# [INSTRUCTIONS FOR THE TASK]
Up to and including the line with "Mars (68, 1765)", restate the records below word for word, beginning with their first line.

# [Source data]
[Start of section]
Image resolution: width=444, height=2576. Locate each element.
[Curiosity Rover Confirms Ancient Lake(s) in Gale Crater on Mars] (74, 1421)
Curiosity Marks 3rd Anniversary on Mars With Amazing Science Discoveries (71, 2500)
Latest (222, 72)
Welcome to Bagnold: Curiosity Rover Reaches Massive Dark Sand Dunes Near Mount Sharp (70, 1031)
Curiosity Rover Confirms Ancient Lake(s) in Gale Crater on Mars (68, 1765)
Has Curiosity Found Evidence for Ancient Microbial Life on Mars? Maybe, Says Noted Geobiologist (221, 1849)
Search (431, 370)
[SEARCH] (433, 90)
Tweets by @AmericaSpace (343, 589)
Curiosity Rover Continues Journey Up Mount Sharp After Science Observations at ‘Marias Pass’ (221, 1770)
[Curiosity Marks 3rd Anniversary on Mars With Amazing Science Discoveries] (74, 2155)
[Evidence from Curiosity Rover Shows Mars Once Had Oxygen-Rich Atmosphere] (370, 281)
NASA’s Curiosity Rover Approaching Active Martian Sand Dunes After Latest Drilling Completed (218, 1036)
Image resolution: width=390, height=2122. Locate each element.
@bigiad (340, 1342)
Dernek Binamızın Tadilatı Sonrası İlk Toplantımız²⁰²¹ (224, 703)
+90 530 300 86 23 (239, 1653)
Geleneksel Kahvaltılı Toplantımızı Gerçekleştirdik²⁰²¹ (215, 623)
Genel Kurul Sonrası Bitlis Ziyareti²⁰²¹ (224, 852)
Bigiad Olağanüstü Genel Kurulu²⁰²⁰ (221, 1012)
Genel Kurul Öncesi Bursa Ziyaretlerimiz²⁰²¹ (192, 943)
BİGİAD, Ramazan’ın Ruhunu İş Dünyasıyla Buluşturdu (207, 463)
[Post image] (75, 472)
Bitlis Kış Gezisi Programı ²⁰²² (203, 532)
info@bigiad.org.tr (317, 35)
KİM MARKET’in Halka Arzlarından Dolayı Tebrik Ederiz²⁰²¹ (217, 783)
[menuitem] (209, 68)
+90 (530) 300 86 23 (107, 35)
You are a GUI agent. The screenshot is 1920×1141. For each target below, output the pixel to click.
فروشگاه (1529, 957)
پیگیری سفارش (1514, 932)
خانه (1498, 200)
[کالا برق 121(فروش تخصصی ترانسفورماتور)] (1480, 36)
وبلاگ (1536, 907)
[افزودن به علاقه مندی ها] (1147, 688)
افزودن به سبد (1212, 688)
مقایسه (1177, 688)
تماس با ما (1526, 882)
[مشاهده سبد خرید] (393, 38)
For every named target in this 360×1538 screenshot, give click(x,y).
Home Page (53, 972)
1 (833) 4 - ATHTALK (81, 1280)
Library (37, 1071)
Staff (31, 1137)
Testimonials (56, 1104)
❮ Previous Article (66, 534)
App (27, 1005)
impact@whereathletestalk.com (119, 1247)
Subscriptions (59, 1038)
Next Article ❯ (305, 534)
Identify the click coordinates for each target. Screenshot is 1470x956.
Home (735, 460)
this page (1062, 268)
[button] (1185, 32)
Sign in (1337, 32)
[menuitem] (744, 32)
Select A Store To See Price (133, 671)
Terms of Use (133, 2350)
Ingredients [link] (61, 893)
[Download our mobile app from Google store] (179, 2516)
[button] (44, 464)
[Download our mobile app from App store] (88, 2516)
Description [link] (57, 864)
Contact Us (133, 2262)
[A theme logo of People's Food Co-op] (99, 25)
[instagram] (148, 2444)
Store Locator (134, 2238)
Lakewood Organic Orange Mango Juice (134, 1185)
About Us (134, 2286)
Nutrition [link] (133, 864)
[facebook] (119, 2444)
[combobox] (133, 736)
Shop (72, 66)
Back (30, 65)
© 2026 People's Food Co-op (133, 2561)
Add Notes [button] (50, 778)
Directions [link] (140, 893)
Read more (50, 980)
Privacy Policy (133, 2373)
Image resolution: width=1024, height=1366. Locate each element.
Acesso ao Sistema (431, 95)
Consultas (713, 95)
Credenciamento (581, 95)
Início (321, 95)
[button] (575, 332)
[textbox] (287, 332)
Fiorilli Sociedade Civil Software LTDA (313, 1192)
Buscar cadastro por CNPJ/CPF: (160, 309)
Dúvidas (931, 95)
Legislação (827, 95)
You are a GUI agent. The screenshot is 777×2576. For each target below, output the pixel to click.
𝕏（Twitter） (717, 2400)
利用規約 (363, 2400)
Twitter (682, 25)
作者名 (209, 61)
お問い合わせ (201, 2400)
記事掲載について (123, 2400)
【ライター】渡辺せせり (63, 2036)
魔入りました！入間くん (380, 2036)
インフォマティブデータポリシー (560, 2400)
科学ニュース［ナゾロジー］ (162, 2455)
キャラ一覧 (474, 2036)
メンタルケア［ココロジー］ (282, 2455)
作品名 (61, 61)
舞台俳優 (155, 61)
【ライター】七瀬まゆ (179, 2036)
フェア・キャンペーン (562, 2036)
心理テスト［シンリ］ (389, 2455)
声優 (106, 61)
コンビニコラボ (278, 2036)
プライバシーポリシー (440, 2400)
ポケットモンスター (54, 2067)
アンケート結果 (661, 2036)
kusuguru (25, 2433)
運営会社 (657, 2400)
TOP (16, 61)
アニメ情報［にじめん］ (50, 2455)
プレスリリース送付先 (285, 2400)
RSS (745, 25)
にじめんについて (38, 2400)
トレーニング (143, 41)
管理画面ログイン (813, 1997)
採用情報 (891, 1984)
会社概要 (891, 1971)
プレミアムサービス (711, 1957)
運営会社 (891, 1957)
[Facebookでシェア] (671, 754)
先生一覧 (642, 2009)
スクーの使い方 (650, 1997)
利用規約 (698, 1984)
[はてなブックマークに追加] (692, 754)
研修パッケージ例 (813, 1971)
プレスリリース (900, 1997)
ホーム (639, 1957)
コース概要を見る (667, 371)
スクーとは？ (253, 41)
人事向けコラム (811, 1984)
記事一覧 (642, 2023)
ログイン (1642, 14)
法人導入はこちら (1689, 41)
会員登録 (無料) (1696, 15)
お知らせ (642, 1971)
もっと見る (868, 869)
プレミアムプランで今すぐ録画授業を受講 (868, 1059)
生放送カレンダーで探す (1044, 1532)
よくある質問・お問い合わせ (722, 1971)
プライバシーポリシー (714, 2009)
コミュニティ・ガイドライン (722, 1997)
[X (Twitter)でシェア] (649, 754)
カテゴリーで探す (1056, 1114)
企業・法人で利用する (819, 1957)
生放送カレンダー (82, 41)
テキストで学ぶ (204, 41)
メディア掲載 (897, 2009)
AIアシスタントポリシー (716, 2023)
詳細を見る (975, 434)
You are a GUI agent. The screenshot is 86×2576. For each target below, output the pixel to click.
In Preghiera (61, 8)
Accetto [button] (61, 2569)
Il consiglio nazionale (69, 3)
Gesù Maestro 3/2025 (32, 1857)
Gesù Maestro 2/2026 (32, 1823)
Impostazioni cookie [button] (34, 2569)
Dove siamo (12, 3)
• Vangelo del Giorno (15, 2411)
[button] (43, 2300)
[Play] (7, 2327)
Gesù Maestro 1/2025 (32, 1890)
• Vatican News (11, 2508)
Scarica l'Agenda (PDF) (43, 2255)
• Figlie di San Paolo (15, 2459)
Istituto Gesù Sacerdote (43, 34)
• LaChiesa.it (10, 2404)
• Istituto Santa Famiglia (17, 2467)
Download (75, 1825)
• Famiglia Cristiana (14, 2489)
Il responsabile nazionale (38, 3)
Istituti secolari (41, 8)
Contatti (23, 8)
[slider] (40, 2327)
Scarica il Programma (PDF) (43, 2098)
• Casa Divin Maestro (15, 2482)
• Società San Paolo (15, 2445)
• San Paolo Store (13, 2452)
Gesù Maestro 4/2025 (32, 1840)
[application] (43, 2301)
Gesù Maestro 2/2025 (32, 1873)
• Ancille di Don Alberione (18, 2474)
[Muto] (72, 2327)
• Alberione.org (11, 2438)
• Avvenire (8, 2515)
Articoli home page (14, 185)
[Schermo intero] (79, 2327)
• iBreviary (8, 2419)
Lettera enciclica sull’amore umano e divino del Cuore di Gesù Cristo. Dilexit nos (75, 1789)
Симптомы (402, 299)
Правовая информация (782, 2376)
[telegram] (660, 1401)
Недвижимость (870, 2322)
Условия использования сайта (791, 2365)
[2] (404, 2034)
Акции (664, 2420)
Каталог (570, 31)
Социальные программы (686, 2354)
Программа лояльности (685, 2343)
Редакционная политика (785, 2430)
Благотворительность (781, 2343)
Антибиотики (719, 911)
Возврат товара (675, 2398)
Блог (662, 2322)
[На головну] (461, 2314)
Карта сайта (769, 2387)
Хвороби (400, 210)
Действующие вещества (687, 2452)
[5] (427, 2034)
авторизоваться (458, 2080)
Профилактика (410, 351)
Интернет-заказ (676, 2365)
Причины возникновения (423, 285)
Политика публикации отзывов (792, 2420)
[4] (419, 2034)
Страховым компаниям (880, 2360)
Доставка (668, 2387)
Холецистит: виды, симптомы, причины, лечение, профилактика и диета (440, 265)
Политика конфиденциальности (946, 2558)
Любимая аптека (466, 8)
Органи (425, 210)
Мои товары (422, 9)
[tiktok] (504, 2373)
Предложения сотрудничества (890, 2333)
[End of section]
# [RESPONSE]
Image resolution: width=444, height=2576. Locate each element.
[Curiosity Rover Confirms Ancient Lake(s) in Gale Crater on Mars] (74, 1421)
Curiosity Marks 3rd Anniversary on Mars With Amazing Science Discoveries (71, 2500)
Latest (222, 72)
Welcome to Bagnold: Curiosity Rover Reaches Massive Dark Sand Dunes Near Mount Sharp (70, 1031)
Curiosity Rover Confirms Ancient Lake(s) in Gale Crater on Mars (68, 1765)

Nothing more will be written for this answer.